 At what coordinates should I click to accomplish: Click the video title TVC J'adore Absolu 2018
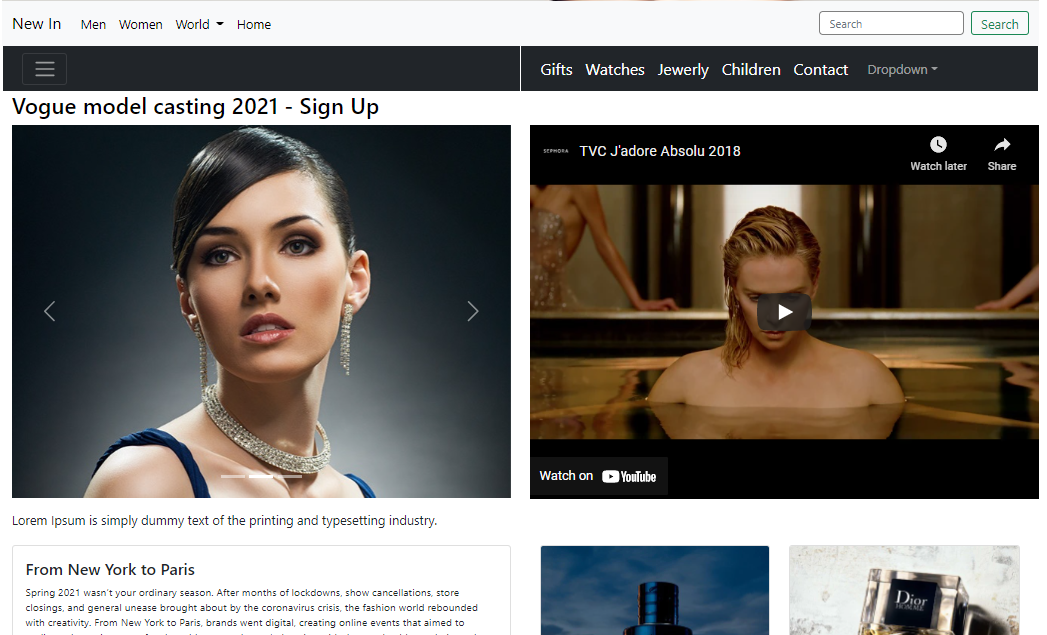point(659,150)
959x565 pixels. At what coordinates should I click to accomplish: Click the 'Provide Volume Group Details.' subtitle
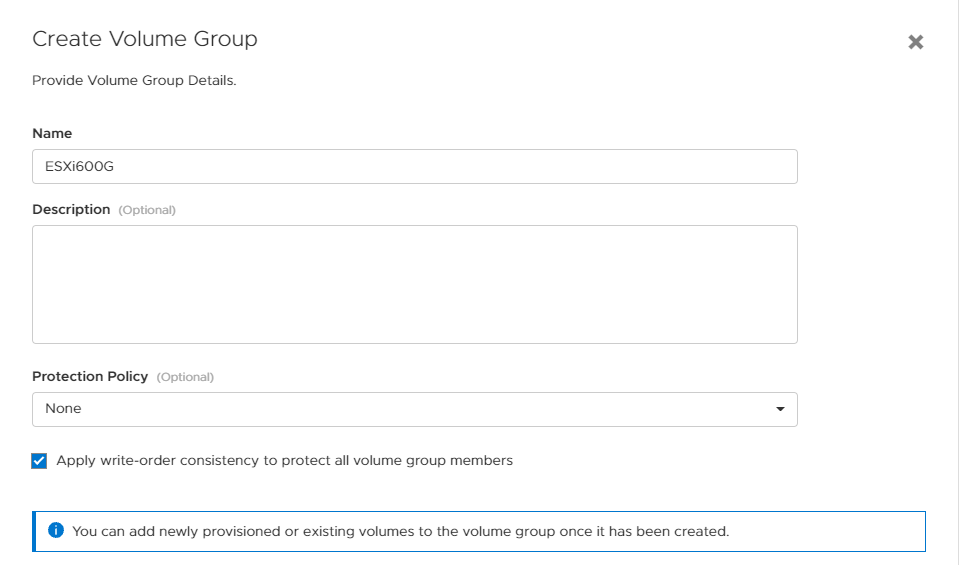tap(134, 80)
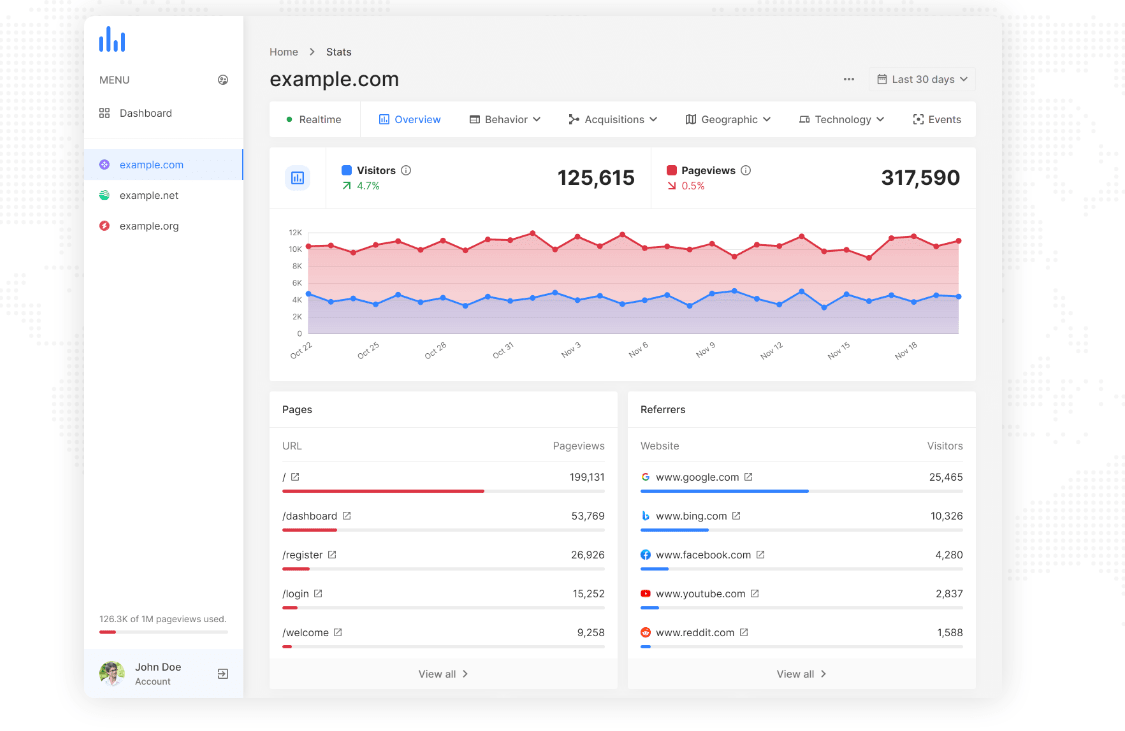Expand the Behavior dropdown menu
This screenshot has width=1125, height=731.
[x=505, y=120]
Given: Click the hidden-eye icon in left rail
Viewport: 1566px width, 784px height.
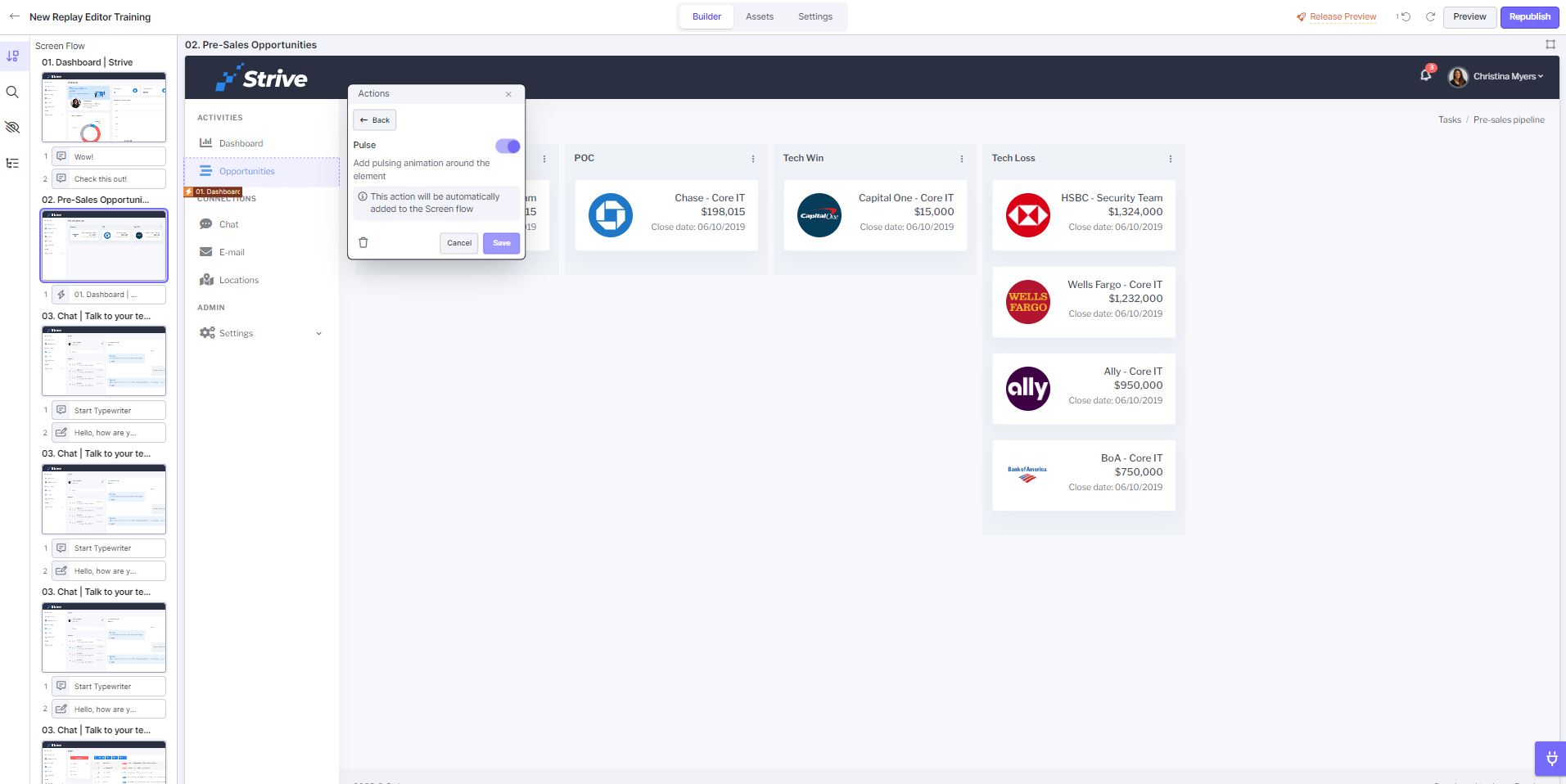Looking at the screenshot, I should tap(12, 128).
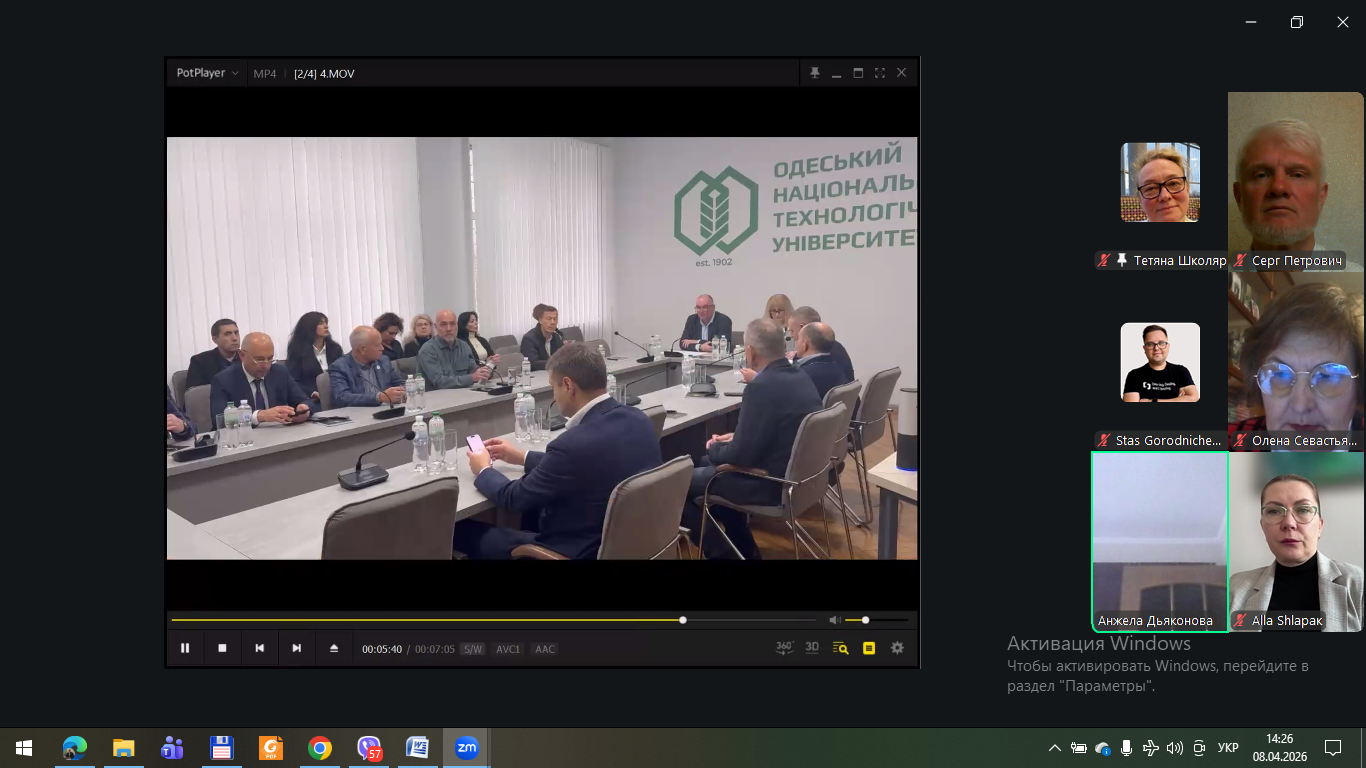Stop video playback
The width and height of the screenshot is (1366, 768).
[x=222, y=648]
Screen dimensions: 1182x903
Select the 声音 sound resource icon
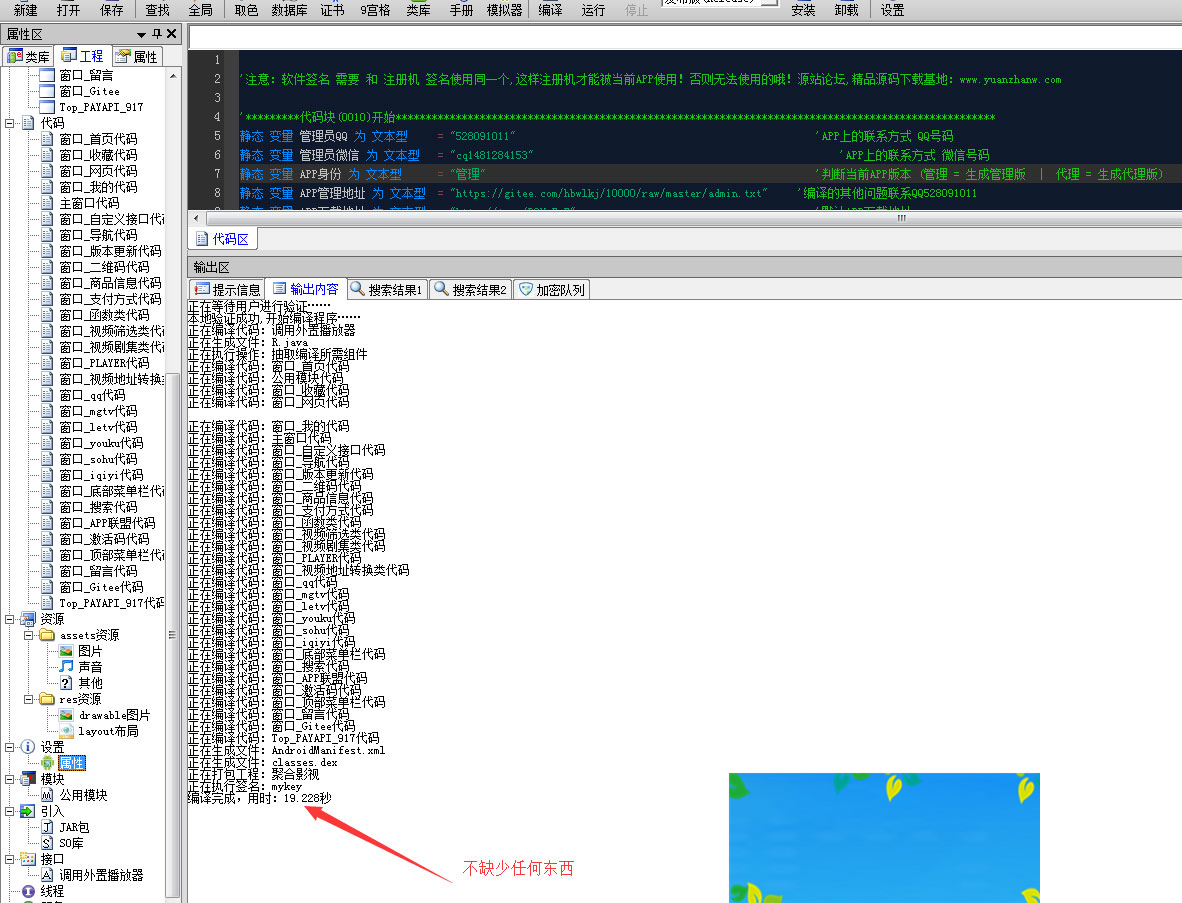(66, 667)
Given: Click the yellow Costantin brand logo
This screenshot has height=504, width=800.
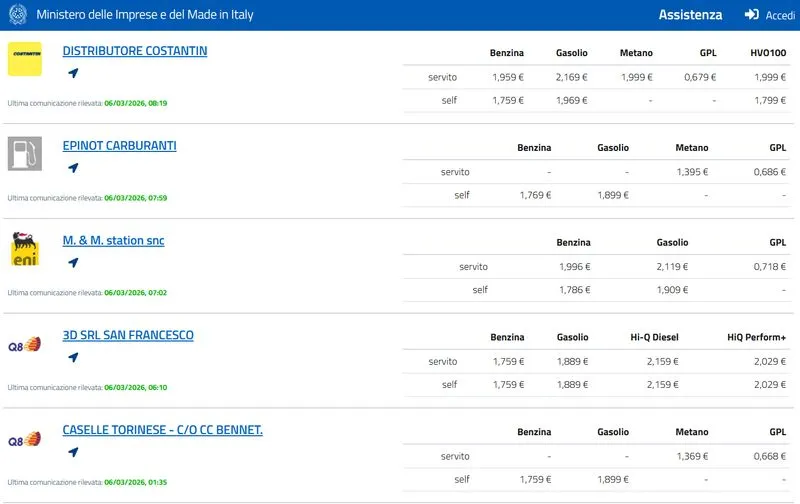Looking at the screenshot, I should point(25,59).
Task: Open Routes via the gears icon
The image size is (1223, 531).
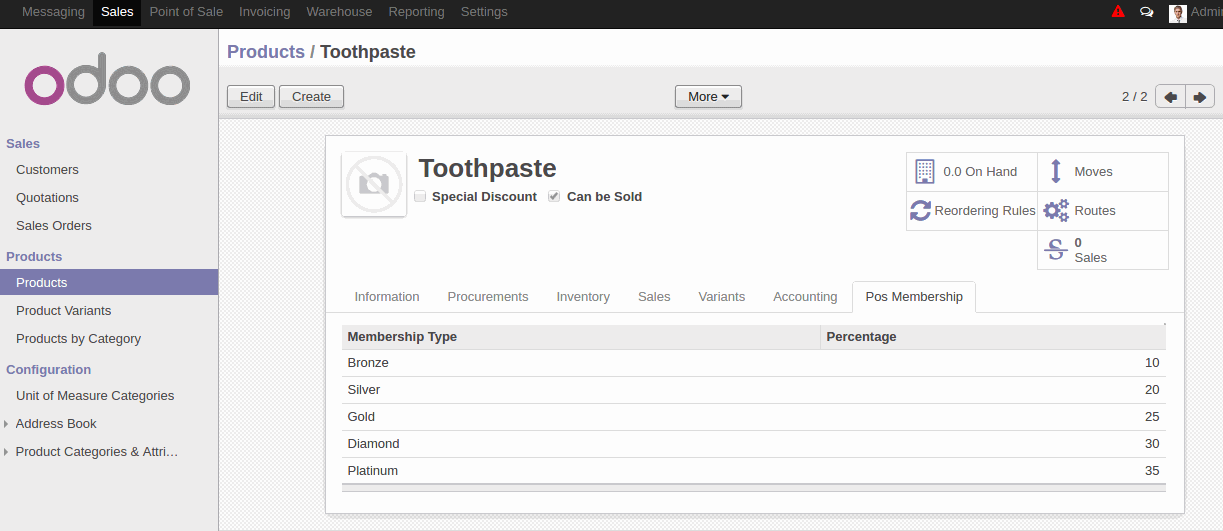Action: (x=1056, y=211)
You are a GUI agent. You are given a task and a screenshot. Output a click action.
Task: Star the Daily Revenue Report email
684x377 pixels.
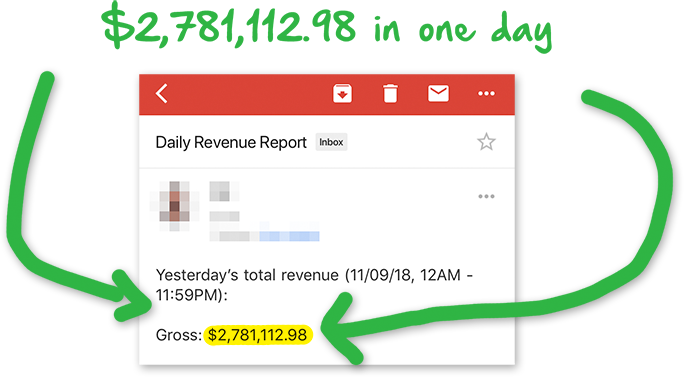click(486, 142)
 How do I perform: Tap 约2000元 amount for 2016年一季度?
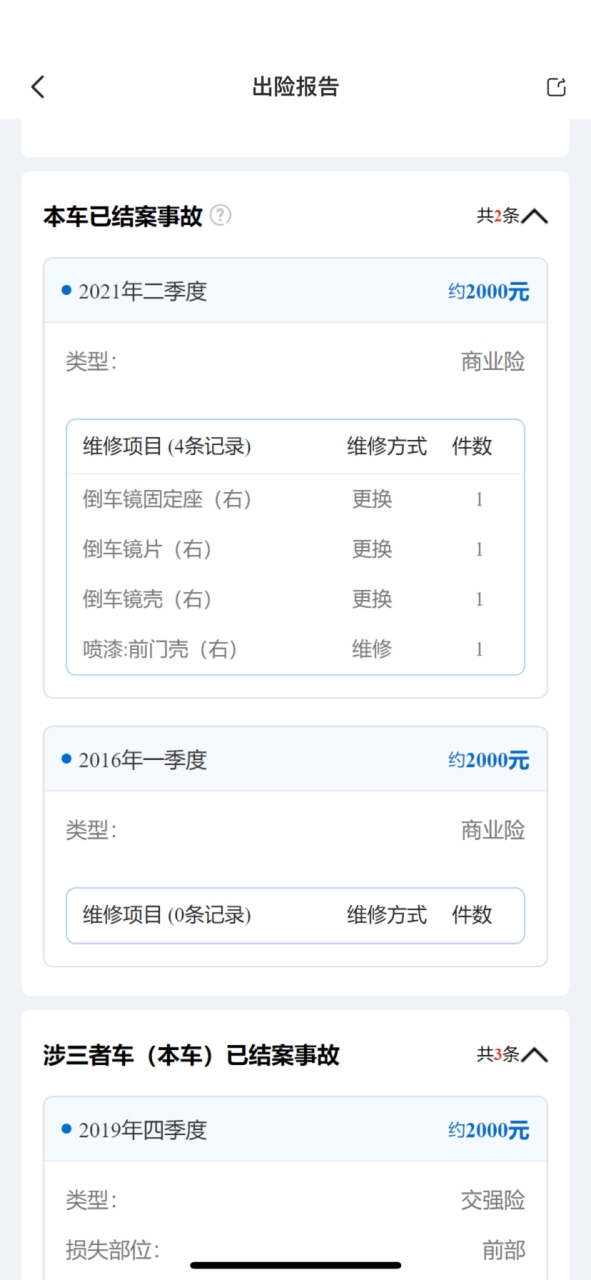(488, 760)
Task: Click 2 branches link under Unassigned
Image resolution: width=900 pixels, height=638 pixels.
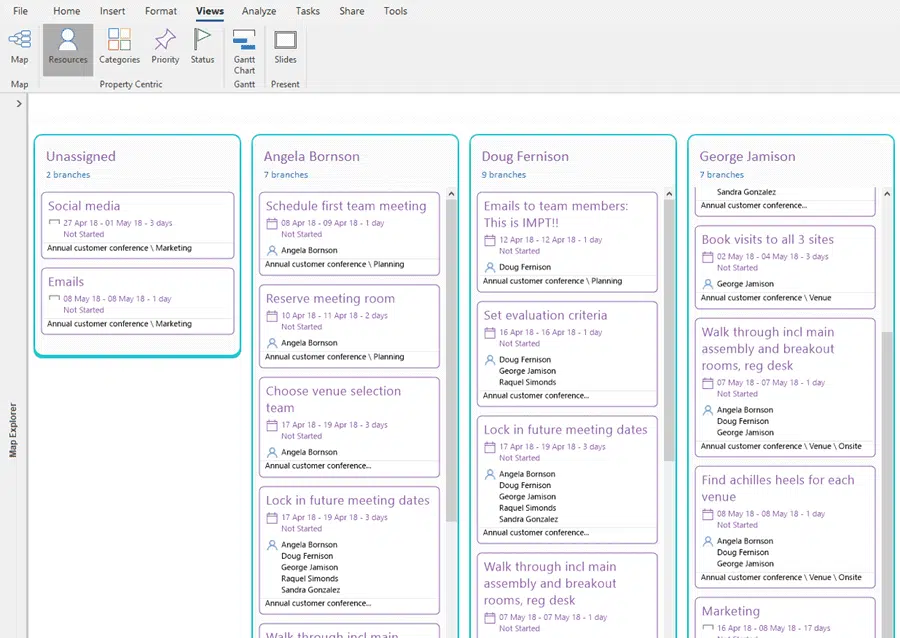Action: point(68,175)
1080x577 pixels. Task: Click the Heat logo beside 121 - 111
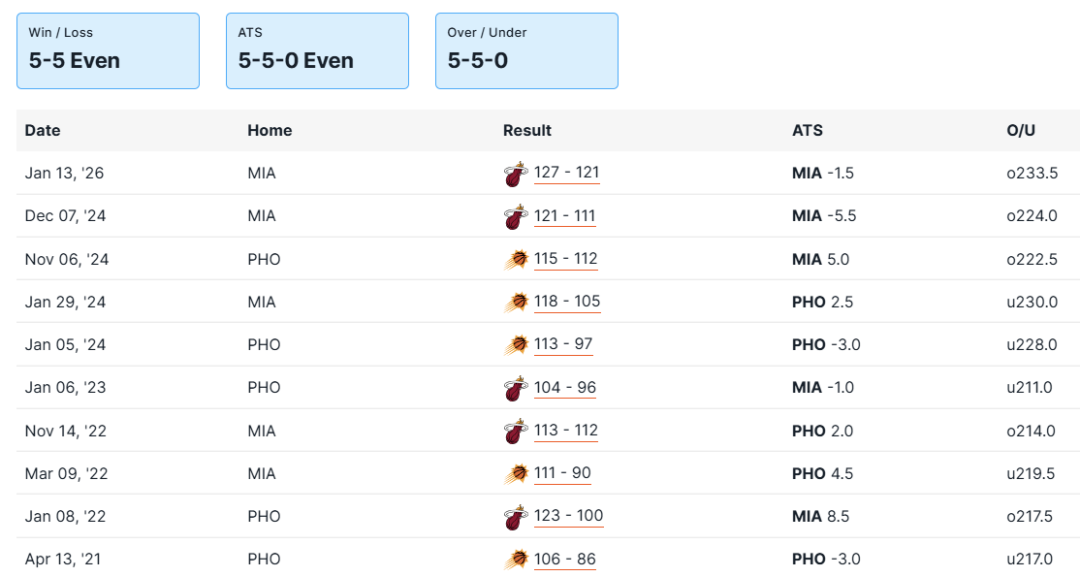click(x=515, y=217)
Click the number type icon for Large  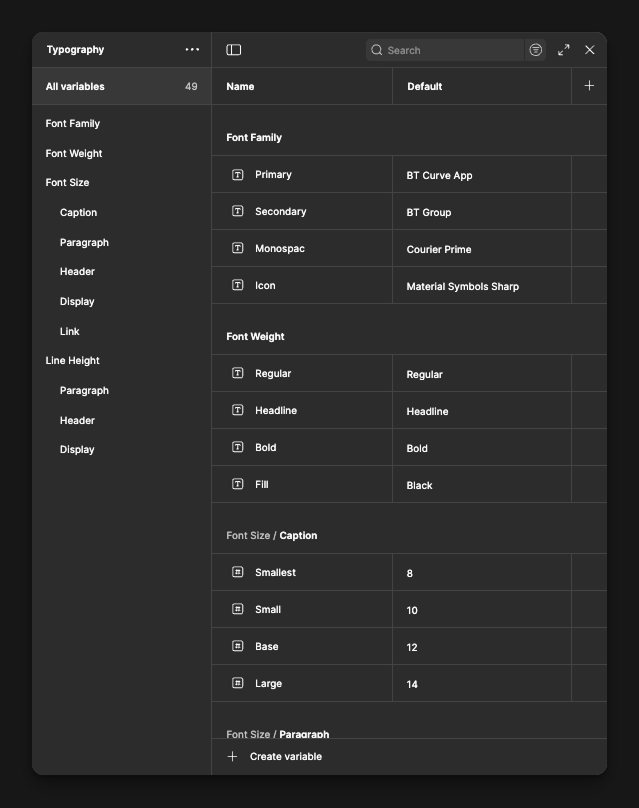click(x=238, y=684)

- [What this task involves]:
Using the records above, repeat exactly the run of lines that starts with the line with "Screen dimensions: 1182x903" and goes on through the line with "Task: Click 2 branches link under Unassigned"; omit each picture.

- [Result]:
Screen dimensions: 1182x903
Select the 声音 sound resource icon
(66, 667)
Given: Click the yellow Costantin brand logo
This screenshot has height=504, width=800.
Looking at the screenshot, I should point(25,59).
Task: Open Routes via the gears icon
The image size is (1223, 531).
Action: (x=1056, y=211)
You are a GUI agent. You are given a task and a screenshot. Output a click action.
Task: Star the Daily Revenue Report email
684x377 pixels.
click(486, 142)
 How do I perform: Tap 约2000元 amount for 2016年一季度?
(488, 760)
Task: Click 2 branches link under Unassigned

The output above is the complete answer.